Among their benefits, wood buildings typically offer faster construction and reduced installation costs. For example, after completing the first phase of a developer-funded five-story student housing project using steel construction, OKW Architects in Chicago switched to wood. “The 12-gauge steel panels were expensive, very heavy and difficult to install; and welding and screwing the shear strap bracing was very time consuming,” says project architect Eileen Schoeb. “Using wood was far more economical for the second phase.” Farooq Maniar, president of California-based Farooq Maniar, Inc. and structural engineer for a number of senior apartment projects also finds wood construction less costly. “The lead time and construction time are far less than they are for steel.”
Wood construction also offers advantages for project teams seeking green building certification or simply to reduce the environmental impact of their buildings. Wood grows naturally and is renewable, and life cycle assessment studies consistently show that wood offers environmental advantages in terms of embodied energy, air and water pollution, and other impact indicators.1
Photo: Lawrence Anderson, www.lawrenceanderson.net
Stella
Marina del Rey, California
Architect: DesignARC
From a carbon footprint perspective, wood continues to store carbon absorbed during the tree's growing cycle, keeping it out of the atmosphere for the lifetime of the building—or longer if the wood is reclaimed at the end of the building's service life and reused or manufactured into other products.
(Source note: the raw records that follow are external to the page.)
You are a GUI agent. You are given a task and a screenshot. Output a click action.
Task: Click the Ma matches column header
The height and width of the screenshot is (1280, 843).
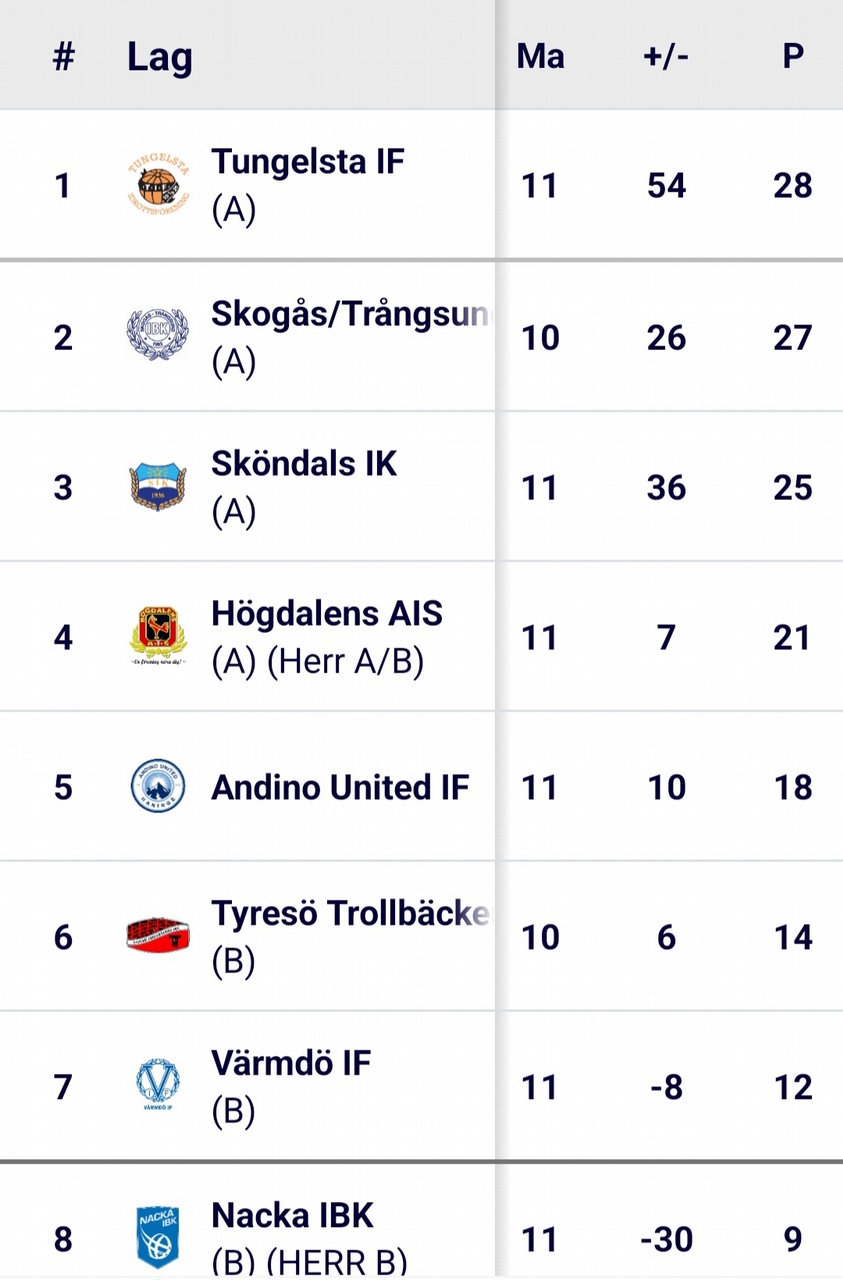point(540,56)
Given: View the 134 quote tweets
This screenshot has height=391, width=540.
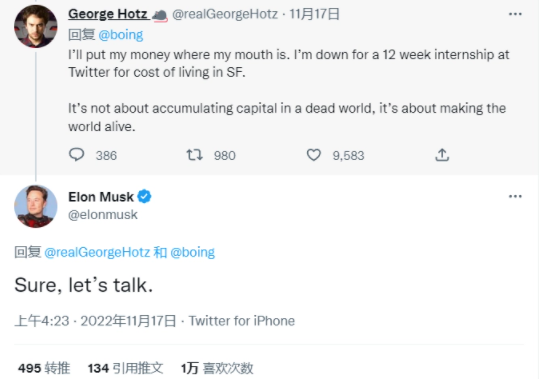Looking at the screenshot, I should click(125, 368).
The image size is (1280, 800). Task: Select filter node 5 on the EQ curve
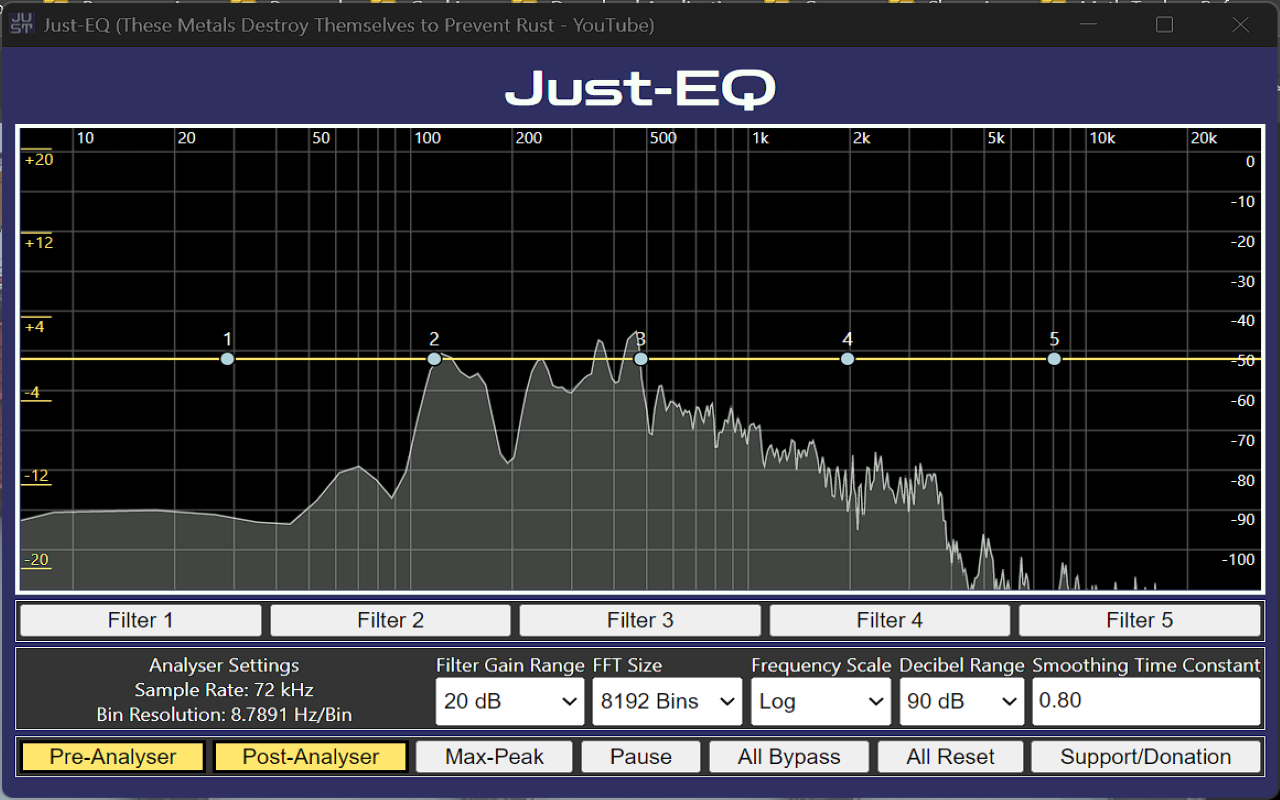tap(1054, 359)
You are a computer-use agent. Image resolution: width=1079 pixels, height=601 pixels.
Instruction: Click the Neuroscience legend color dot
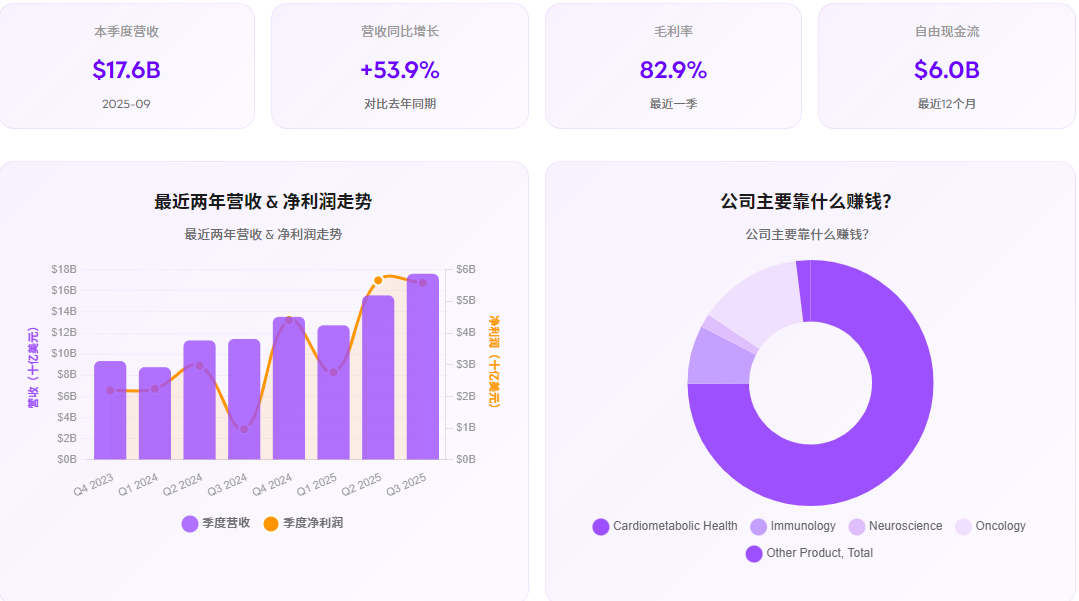tap(856, 525)
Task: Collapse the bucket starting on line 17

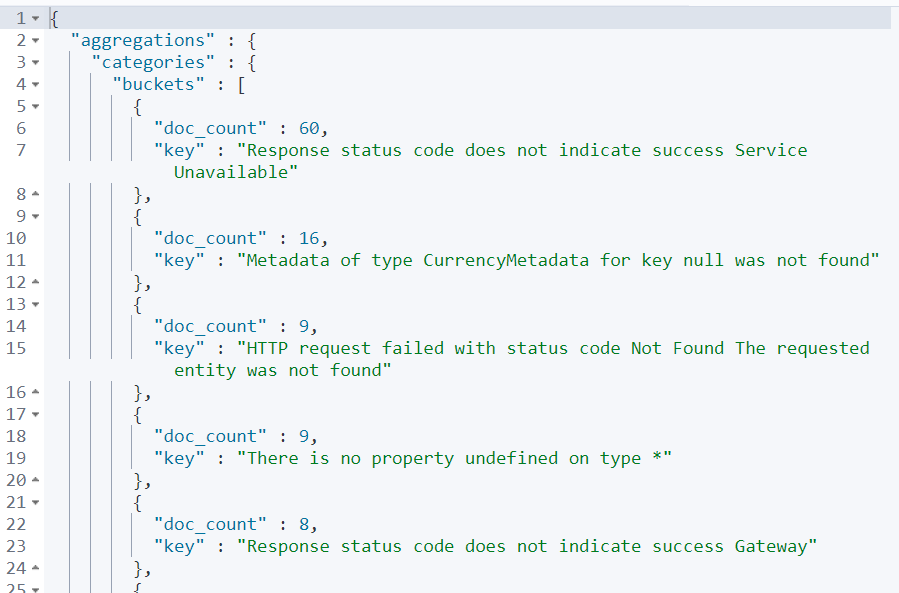Action: tap(36, 415)
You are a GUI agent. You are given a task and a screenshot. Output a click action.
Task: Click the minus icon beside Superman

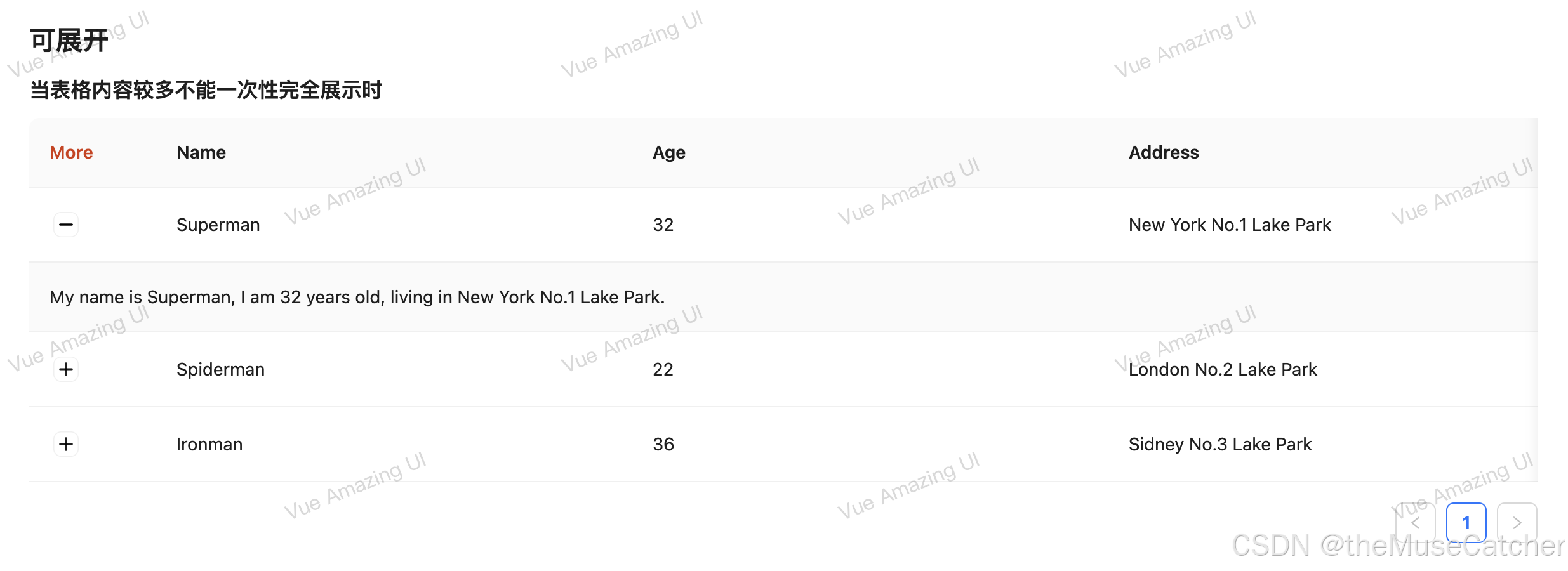[66, 225]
The manufacturing of wood products also results in less greenhouse gas emissions than other materials.2 For example, according to one online carbon calculator,3 the new Stella apartment complex, which includes one four-story wood-frame building and one five-story wood-frame building on a shared concrete podium, has a carbon benefit equivalent to 14,049 metric tons of CO2. This includes 4,495 metric tons of CO2 stored in the wood products and 9,554 metric tons of avoided CO2 emissions. According to the U.S. Environmental Protection Agency's Greenhouse Gas Equivalencies Calculator, this equates to emissions from 2,683 cars for a year or from the energy required to operate an average home for 1,194 years.4
Photo: Lawrence Anderson, www.lawrenceanderson.net
Interior of Stella, a contemporary apartment building in Marina del Rey, California.
“Wood is also versatile and adaptable,” says Kam-Biron. “Modifications on the jobsite tend to be straightforward and are easily made.” A survey of 227 buildings demolished in Minneapolis/St. Paul found that buildings are often torn down within 50 years, regardless of material, because of changing needs and increasing land values as opposed to performance issues.5 Overall, wood buildings in the study had the longest life spans, showing that wood structural systems are fully capable of meeting a building's longevity expectations. However, when you consider the embodied energy in demolished buildings and the implications of material disposal, the fact that wood is adaptable—either through renovation or deconstruction and reuse (with minimal additional processing)—is a significant advantage.